= Supplied text =
Our laboratory undertakes research in two areas: 1) elucidating the structural biology of the interactions of parathyroid hormone (PTH) with its G protein-coupled receptor (PTH1-Rc); and 2) understanding the mechanisms responsible for breast cancer spreading to bone.

In the first project, we are using several approaches to study the nature of the bimolecular hormone--receptor complex in the PTH/PTH1-Rc system. Formation of the complex between PTH and the hPTH1-Rc leads to a sequence of events, namely hormone binding, PTH1-Rc activation, and signal transduction, which culminate in expression of hormonal bioactivity. The impetus for this research program comes from a desire to understand: 1) the fundamental basis of molecular recognition between a peptide hormone and its G protein-coupled Rc; 2) the differences in Rc states (conformations) which translate into hormone agonism, antagonism, inverse agonism, etc.; and 3) the mechanisms of action of the hormone (PTH) responsible for minute-to-minute regulation of calcium levels in blood. The introduction of PTH as a major new agent for treatment of osteoporosis also focuses attention on the mechanism of anabolic action of this hormone. By gaining insight into the nature of the hormone-Rc complex, the discovery of PTH analogs may be facilitated by structure-guided design in the future. By integrating photoaffinity scanning, molecular biology, pharmacology, and structural biology (conformational studies of hormone and Rc, and molecular modeling), we are succeeding in generating an advanced experimentally derived model of the PTH/PTH1-Rc bimolecular complex that provides structural detail and reveals some of the dynamics of hormone-Rc interaction. We are now positioned to take the next major step in mapping the interface of PTH and its Rc, and to extend our studies to identify the shifts in Rc conformation associated with Rc activation.

The second project is directed at identifying the genes responsible for breast cancer (BrCa) spreading from its primary site in breast to the skeleton. This homing is termed osteotropism. Approximately 200,000 new cases of BrCa are diagnosed in the U.S. each year. In women who develop skeletal metastases (>70% of those with BrCa), the disease is essentially incurable. In addition to mortality, skeletal metastasis is a major cause of complications of BrCa. While important advances have been made in the treatment of primary BrCa, little progress has been made in developing therapies specific for metastasis to bone.

= Assignment 1 =
Retype the part of the research overview that opens with the words containing "The second project" and closes with "metastasis to bone.".
= Assignment 2 =
Decide whether each statement agrees with the research overview, answering yes or no and quoting the deciding words: (a) One of the laboratory's research areas concerns how parathyroid hormone interacts with its G protein-coupled receptor. (b) Fewer than half of women with breast cancer develop skeletal metastases. (c) Substantial progress has been made in developing therapies specific for breast cancer metastasis to bone.

[Saved entries]
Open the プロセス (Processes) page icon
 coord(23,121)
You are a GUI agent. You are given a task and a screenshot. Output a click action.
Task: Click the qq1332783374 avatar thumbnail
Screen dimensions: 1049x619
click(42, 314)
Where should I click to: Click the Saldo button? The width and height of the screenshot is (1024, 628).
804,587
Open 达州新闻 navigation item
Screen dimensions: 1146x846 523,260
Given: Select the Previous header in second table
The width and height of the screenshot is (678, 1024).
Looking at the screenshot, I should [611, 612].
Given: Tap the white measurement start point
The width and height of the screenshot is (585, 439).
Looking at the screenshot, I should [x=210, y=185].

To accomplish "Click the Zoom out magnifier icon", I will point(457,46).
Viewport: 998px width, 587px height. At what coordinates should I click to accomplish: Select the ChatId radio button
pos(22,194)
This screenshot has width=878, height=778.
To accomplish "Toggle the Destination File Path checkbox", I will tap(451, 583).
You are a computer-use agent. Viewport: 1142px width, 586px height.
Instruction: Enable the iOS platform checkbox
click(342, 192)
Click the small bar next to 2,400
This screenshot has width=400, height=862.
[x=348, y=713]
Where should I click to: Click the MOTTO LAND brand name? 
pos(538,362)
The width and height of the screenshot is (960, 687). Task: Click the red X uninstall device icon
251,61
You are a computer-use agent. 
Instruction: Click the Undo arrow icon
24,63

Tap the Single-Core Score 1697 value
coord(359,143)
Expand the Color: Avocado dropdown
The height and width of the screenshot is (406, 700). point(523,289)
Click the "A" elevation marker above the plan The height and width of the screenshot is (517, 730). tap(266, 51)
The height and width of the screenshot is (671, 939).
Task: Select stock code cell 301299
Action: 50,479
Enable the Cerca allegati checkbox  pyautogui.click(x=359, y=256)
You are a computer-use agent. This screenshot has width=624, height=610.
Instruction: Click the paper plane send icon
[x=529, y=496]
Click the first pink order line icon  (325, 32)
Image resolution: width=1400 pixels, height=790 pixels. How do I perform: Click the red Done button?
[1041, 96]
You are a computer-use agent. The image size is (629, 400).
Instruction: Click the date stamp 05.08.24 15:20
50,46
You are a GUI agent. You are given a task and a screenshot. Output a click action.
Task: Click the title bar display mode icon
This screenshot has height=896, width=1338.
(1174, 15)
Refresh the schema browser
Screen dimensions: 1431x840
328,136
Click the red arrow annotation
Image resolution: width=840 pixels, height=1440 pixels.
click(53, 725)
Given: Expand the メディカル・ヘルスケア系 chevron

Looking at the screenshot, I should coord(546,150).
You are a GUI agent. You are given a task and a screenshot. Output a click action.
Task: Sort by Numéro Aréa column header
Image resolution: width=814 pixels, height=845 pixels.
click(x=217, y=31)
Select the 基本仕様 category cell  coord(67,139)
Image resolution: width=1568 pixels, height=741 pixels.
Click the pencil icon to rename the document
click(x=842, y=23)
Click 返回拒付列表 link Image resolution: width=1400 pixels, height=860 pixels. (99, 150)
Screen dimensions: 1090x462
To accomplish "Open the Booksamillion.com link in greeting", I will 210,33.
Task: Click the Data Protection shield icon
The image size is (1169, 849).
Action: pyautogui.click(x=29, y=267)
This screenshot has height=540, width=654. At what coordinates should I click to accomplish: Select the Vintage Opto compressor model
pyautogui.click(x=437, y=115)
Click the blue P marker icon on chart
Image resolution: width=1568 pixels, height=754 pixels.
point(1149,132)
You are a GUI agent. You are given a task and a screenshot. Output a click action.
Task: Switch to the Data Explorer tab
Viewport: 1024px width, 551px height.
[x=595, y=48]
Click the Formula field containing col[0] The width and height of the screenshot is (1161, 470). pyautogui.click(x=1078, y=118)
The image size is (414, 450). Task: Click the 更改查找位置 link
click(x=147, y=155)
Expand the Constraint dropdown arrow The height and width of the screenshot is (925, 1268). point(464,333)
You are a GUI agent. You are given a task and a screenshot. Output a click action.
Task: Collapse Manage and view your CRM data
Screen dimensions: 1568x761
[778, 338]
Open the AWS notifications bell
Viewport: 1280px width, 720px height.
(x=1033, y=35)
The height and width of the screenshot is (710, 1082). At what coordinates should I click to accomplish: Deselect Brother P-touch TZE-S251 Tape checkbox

= Task solution 1 =
The second project is directed at identifying the genes responsible for breast cancer (BrCa) spreading from its primary site in breast to the skeleton. This homing is termed osteotropism. Approximately 200,000 new cases of BrCa are diagnosed in the U.S. each year. In women who develop skeletal metastases (>70% of those with BrCa), the disease is essentially incurable. In addition to mortality, skeletal metastasis is a major cause of complications of BrCa. While important advances have been made in the treatment of primary BrCa, little progress has been made in developing therapies specific for metastasis to bone.

= Task solution 2 =
(a) Yes: "elucidating the structural biology of the interactions of parathyroid hormone (PTH) with its G protein-coupled receptor (PTH1-Rc)"
(b) No: "In women who develop skeletal metastases (>70% of those with BrCa)"
(c) No: "little progress has been made in developing therapies specific for metastasis to bone"